State-administered mental health services in Georgia made good strides in recent years, but more needs to be done to help people avoid homelessness and to protect them from neglect before federal oversight can be lifted.
That is the conclusion of a court report written by independent reviewer Elizabeth Jones. The U.S. Northern District Court appointed Jones to monitor Georgia’s mental health programs. The state could help thousands more people with chronic mental illness find and keep housing than it currently does. While the state has provided housing support for around 4,600 people since 2010, enough funding is available to likely house up to 1,200 more, Jones wrote.
The state’s crisis-intervention practices are too lax and dozens of people have died under state care in recent years from causes that could have been prevented, the report says.
On the positive side, the report says state hospital admissions for people with developmental disabilities has “effectively ended.” The number of developmentally disabled people admitted to hospitals dropped from 886 to 146 over roughly the past decade, Georgia Department of Behavioral Health and Developmental Disabilities spokeswoman Angelyn Dionysatos said by email Thursday.
Mental health services administered by the department were placed under federal oversight in 2010, when the U.S. Department of Justice sued the state for violating the Americans with Disabilities Act. Federal authorities argued Georgia kept physically and mentally disabled people for too long in state hospitals and psychiatric wards, and did not provide enough resources to help them stay on their feet once released.
Georgia officials asked to dissolve the court agreement earlier this year. Monday’s report urged the agreement to remain in place.

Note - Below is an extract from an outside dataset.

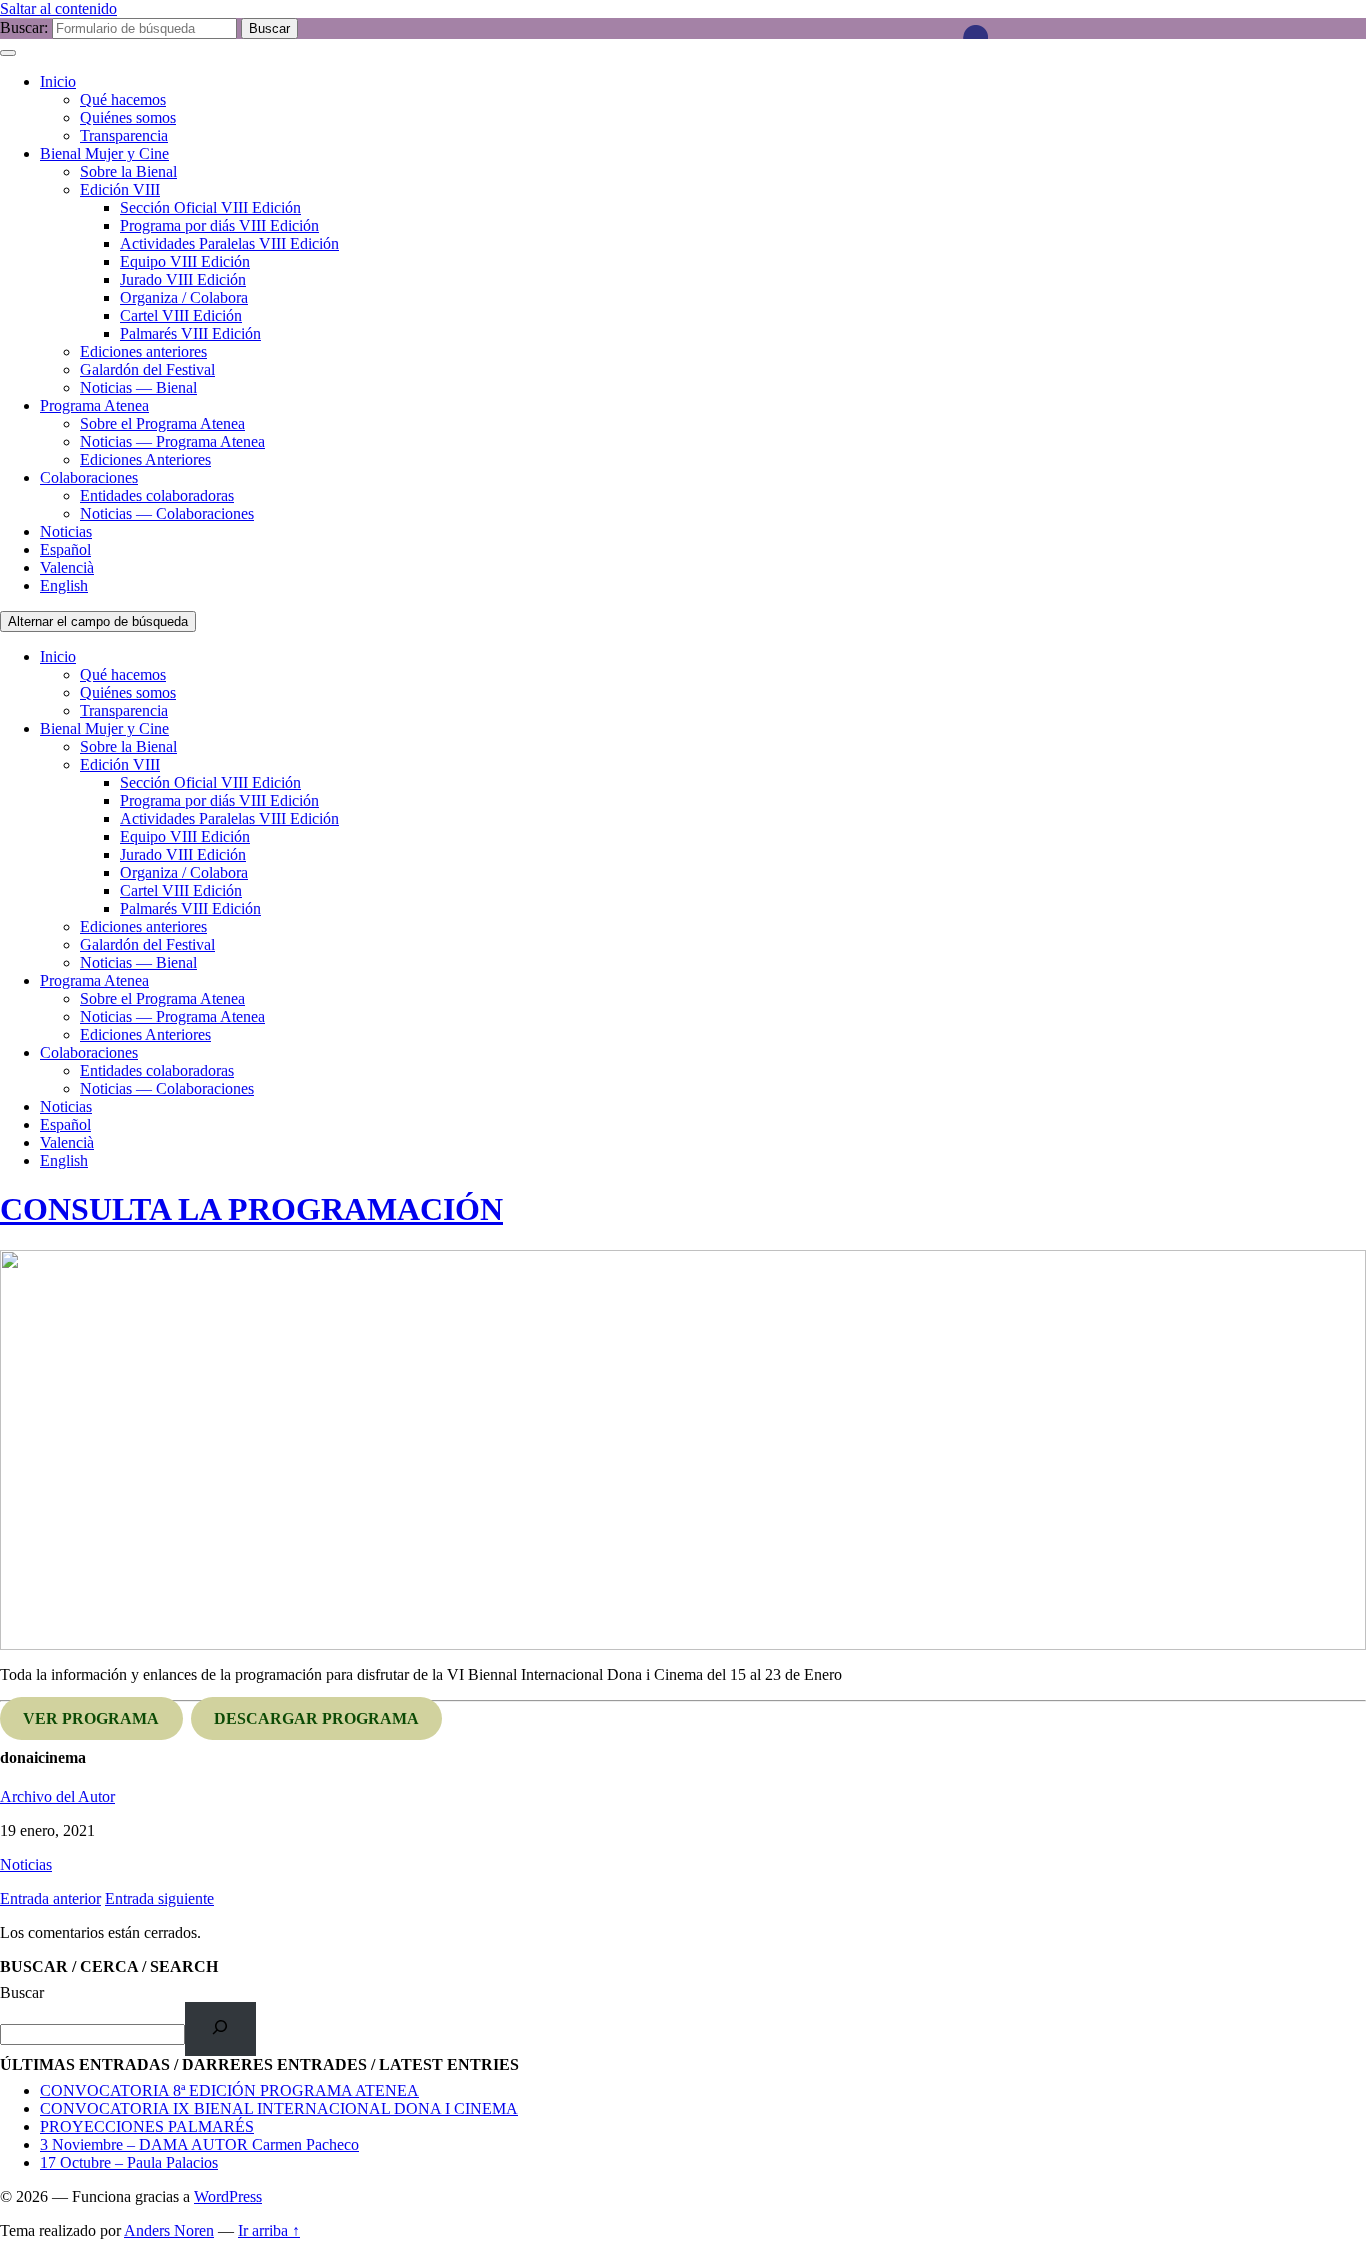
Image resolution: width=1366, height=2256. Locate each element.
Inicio (58, 81)
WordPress (228, 2196)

“Unfortunately, the State’s assertions do not always reflect current facts and are sometimes inconsistent with the legal requirements in this case,” Jones said in the report.
The state has poured more than $270 million into bolstering mental health services since 2010 and has “faithfully honored” the settlement’s demand to improve those services, DBHDD Commissioner Judy Fitzgerald said in a statement Tuesday.

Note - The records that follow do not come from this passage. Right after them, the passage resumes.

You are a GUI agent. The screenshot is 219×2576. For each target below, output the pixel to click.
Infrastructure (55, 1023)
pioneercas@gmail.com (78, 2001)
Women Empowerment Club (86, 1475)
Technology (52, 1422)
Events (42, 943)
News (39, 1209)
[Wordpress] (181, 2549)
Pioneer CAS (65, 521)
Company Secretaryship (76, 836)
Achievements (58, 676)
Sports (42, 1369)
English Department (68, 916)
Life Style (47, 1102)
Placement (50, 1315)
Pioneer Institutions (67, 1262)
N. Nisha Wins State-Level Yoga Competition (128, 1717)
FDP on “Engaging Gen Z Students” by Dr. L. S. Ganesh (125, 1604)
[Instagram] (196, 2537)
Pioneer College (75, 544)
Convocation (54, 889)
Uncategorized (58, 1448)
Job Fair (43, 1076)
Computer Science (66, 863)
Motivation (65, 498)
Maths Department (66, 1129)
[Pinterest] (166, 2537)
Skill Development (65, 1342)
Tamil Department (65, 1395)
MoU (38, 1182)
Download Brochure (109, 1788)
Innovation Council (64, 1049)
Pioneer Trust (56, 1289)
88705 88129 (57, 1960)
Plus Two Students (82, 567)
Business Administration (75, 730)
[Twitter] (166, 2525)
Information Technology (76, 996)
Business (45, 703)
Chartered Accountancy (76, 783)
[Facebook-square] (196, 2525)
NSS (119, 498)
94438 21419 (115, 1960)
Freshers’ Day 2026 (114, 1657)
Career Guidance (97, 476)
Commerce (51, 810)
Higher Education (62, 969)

“While I am frustrated by the conclusions reached by the independent reviewer, I am proud to stand by the tremendous progress by the dedicated professionals at (the department) and our provider network,” Fitzgerald said.
Overall, the report cautioned that reducing state funds for mental services could risk undoing improvements made over the years. Mental health advocates worry Gov. Brian Kemp’s recent request for a 4% budget cut across all departments this year could remove more than $50 million allocated for mental health services, said Devon Orland, the litigation director for the nonprofit Georgia Advocacy Office.
“I hope this budget doesn’t get cut because people will get hurt,” Orland said by phone Thursday. “The reality is when money is cut, it’s the most vulnerable people who are harmed.”
During Georgia’s recession-era state budget slashing, the Department of Behavioral Health and Developmental Disabilities was one of the few state agencies where lawmakers increased spending. Behavioral health funding increased by $131.8 million from 2009 to 2014 as a result of the settlement.